**Directions for this task:**
Convert the part of the material that opens with the line containing "You are a computer-use" and closes with the line containing "[1008, 837]" into a JSON list of strings, one string per line, with blank lines and pictures omitted.

-- Material provided start --

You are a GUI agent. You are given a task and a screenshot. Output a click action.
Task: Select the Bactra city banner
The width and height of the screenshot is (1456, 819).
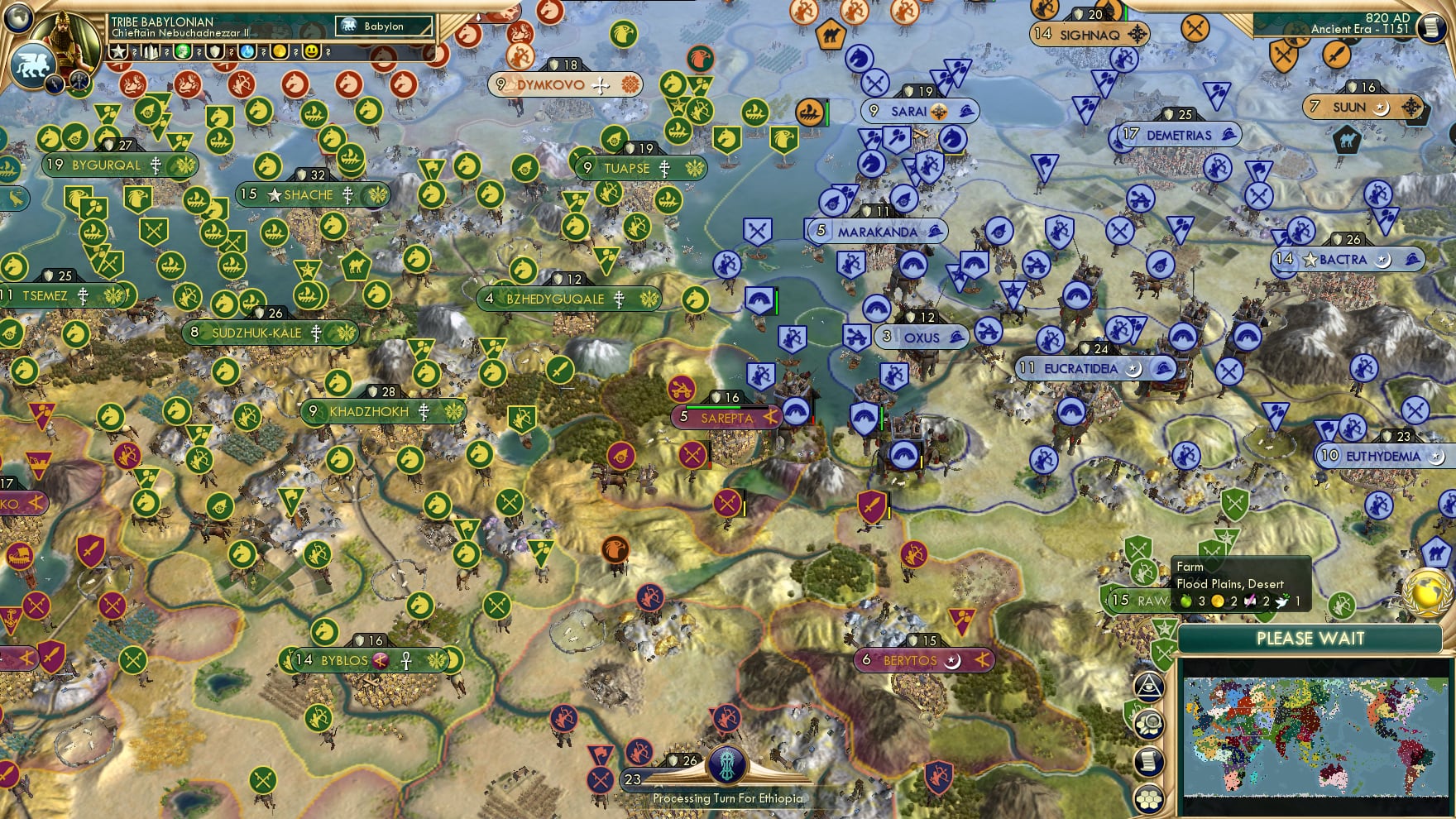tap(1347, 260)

-- Material provided end --
-- Material provided start --

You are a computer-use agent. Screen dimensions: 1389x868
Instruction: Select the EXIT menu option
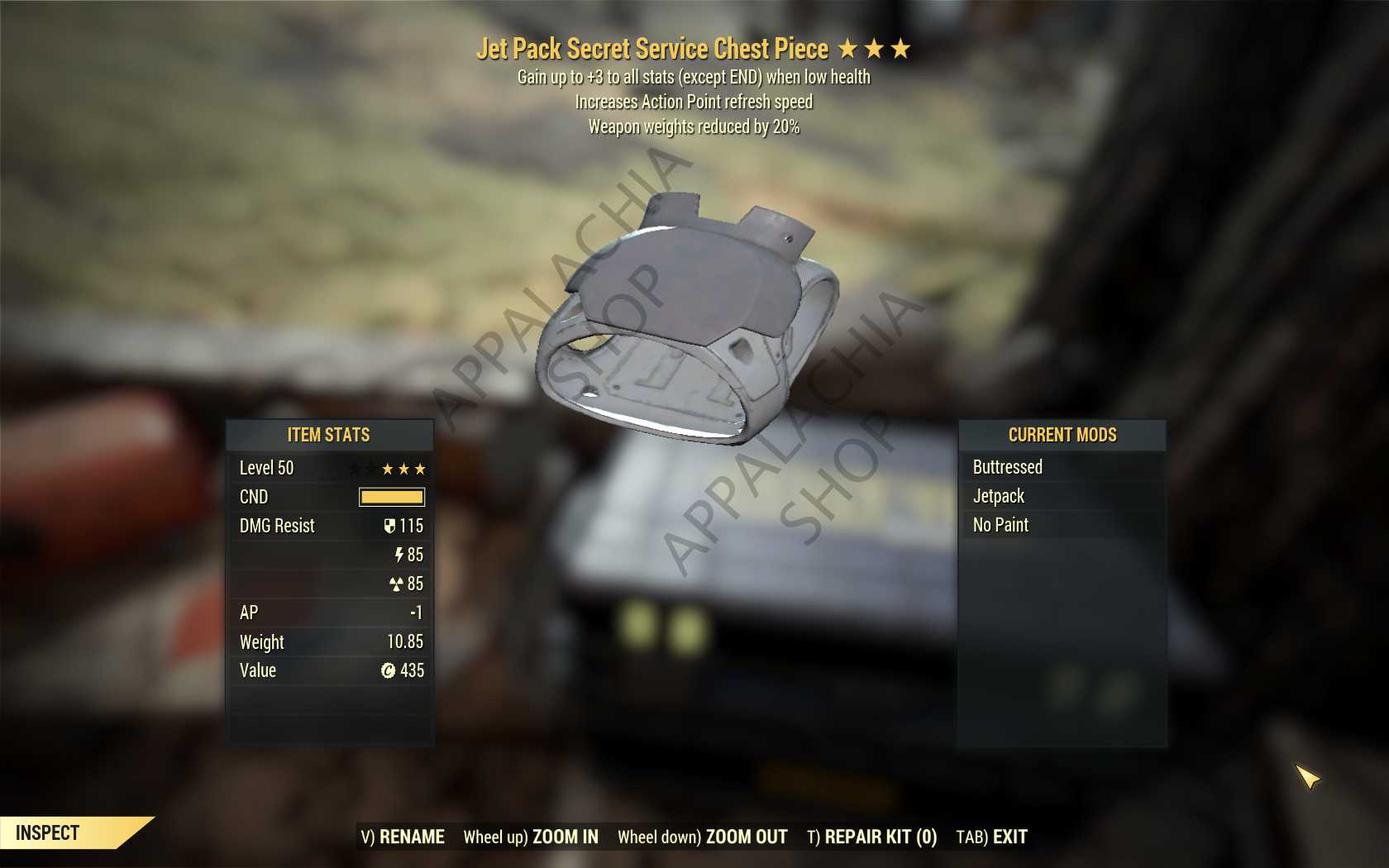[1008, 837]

-- Material provided end --
-- Material provided start --

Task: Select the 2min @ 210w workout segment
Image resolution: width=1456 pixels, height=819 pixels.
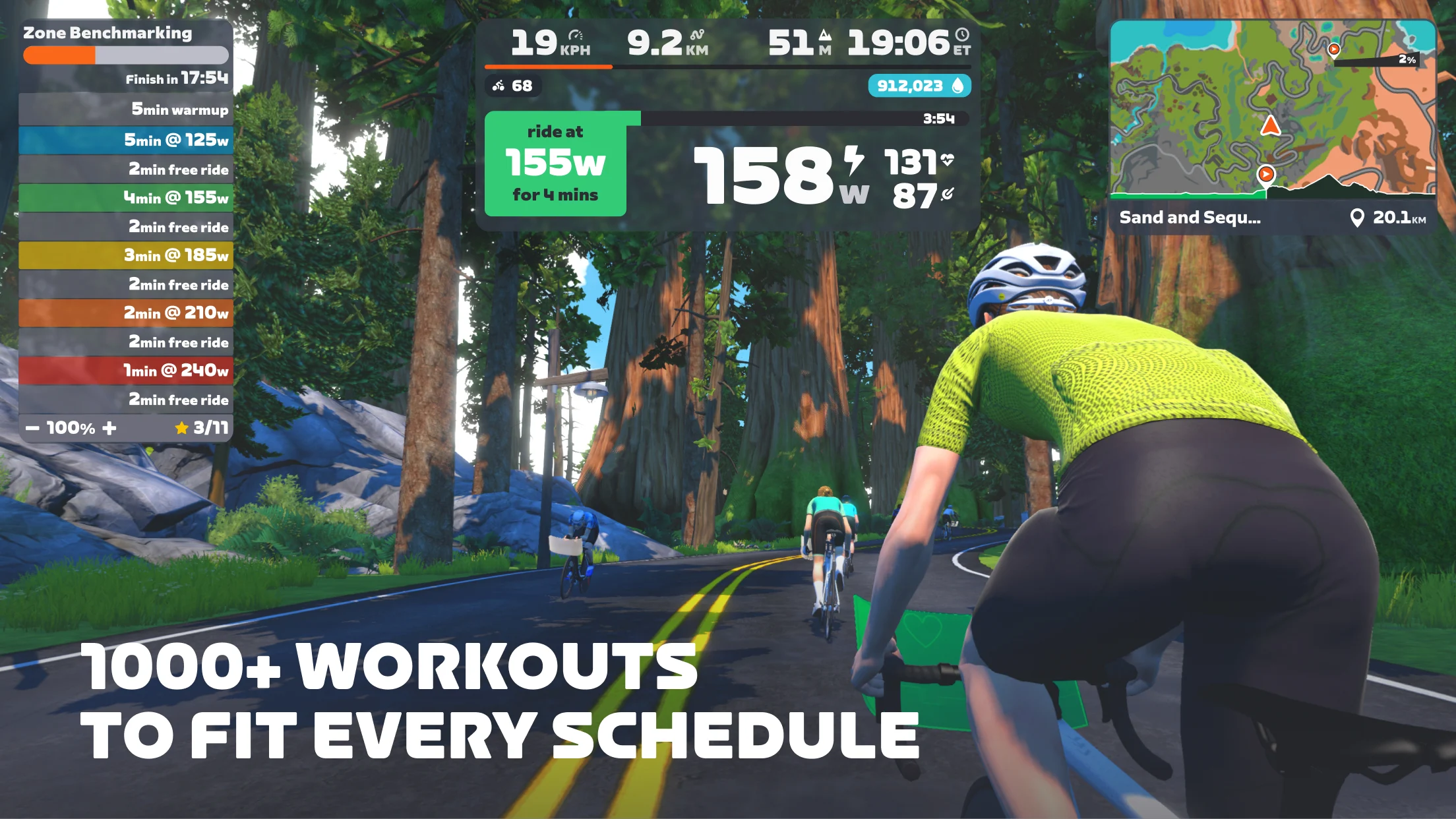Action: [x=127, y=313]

-- Material provided end --

**Task answer:**
[
  "You are a computer-use agent. Screen dimensions: 1389x868",
  "Instruction: Select the EXIT menu option",
  "[1008, 837]"
]